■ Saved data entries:
★ ★ ★ ★
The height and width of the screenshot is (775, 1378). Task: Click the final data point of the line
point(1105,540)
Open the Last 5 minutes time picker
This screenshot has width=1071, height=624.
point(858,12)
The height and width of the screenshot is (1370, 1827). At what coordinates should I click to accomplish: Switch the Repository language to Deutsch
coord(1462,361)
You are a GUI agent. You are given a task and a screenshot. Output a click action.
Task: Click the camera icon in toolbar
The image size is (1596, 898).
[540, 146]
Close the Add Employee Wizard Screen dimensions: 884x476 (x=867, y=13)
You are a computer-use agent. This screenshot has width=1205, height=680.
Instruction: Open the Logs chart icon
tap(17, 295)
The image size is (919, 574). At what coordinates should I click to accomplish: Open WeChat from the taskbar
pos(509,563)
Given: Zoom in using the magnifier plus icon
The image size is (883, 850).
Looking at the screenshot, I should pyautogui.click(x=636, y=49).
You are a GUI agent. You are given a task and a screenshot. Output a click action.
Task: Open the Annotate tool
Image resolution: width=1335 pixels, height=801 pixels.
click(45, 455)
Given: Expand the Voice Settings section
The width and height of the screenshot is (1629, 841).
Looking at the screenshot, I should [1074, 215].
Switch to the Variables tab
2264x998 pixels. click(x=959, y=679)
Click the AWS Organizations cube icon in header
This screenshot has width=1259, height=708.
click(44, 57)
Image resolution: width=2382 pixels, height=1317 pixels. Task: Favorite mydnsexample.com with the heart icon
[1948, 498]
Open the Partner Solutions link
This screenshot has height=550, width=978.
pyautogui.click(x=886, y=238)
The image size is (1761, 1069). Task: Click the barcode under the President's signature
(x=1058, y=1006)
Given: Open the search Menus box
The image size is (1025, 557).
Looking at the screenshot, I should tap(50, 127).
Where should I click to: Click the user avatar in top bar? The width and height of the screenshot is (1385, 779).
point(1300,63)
★ ★ ★ ★
■ DIRECTIONS: Set down each line from the line containing "The image size is (1761, 1069)." through the final line of the data, exactly and with nothing added.

■ SOLUTION TO THE EXERCISE:
The image size is (1761, 1069). Task: Click the barcode under the President's signature
(x=1058, y=1006)
Given: Open the search Menus box
The image size is (1025, 557).
Looking at the screenshot, I should tap(50, 127).
Where should I click to: Click the user avatar in top bar? The width and height of the screenshot is (1385, 779).
point(1300,63)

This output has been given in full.